I’m already regretting this list. It isn’t easy coming up with something profound to say about all of these movies. I try to tell myself what’s important is getting the recommendations out. These are all great movies. Even if I don’t have much to say about them.
One observation I made was that my first list had a lot of horror-comedies. This list has a lot of found footage. Is there a psychology to how I’m ranking these films? I’m not sure. Maybe it means nothing. Maybe I’m going mad. But we’re all a little mad, aren’t we? So without further ado, here’s 40-31 of my “Top 50 Horror Movies of the 2010s” or whatever I’m calling it.
I hate reviewing anthologies because it’s like reviewing five movies in one. Half of it is listing the directors. So I’ll cut to the chase. There’s a lot of cool people that worked on this found footage anthology. There are creative uses of the medium with stories told from the POV of hidden cameras, webcams, you name it. There are stories about murderers, succubi, ghosts, and everything in-between.

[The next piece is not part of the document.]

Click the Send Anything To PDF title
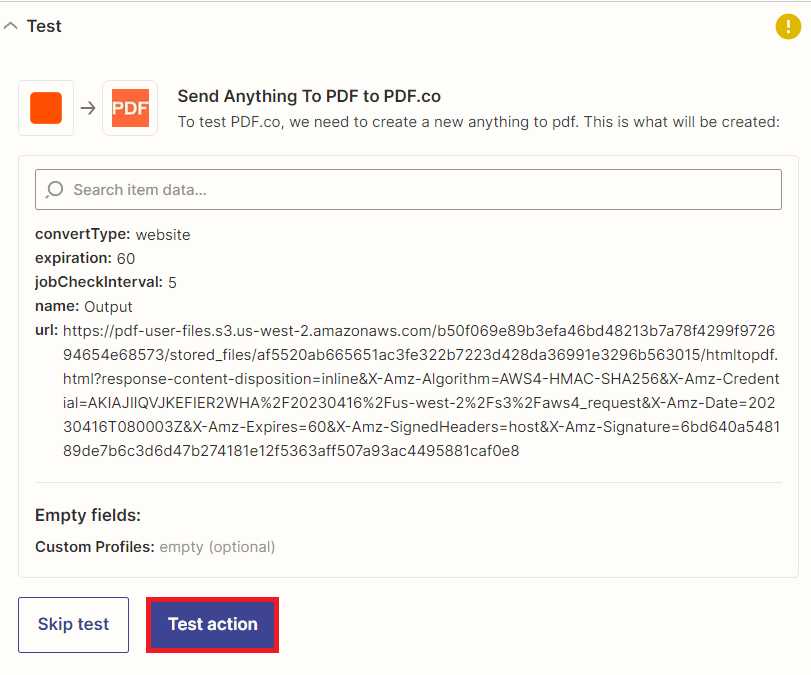811x675 pixels. tap(309, 97)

Some people give found footage a bad rap for looking cheap. They find the camerawork nauseating, which is fair. My counter is that found footage is a great tool for telling stories from a more intimate perspective. V/H/S does this well, and hey, it’s bloody too! So that’s fun!

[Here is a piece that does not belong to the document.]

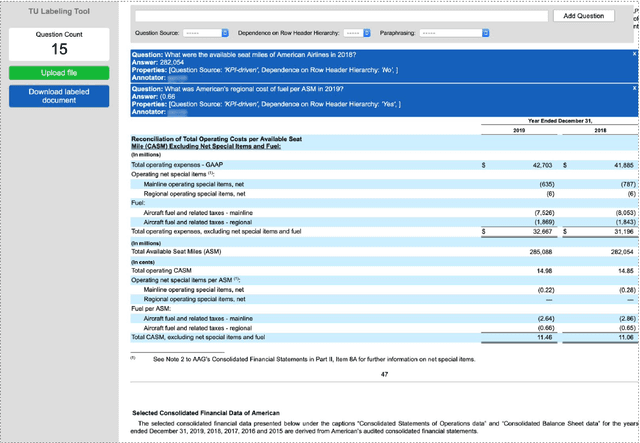
Task: Click the Add Question button
Action: [583, 16]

In the ‘50s and 60 British film company Hammer was the King of Gothic Horror. They made films with classic monsters in spooky castles. They made Christopher Lee and Peter Cushing horror icons. Then in the late ’70s, Hammer’s old school style fell out of fashion and they vanished. Only to remerge in the late 2000s with more contemporary horror films like Beyond the Rave and Let Me In. Until 2012, when Hammer returned to their gothic roots with James Watkins’ The Woman in Black.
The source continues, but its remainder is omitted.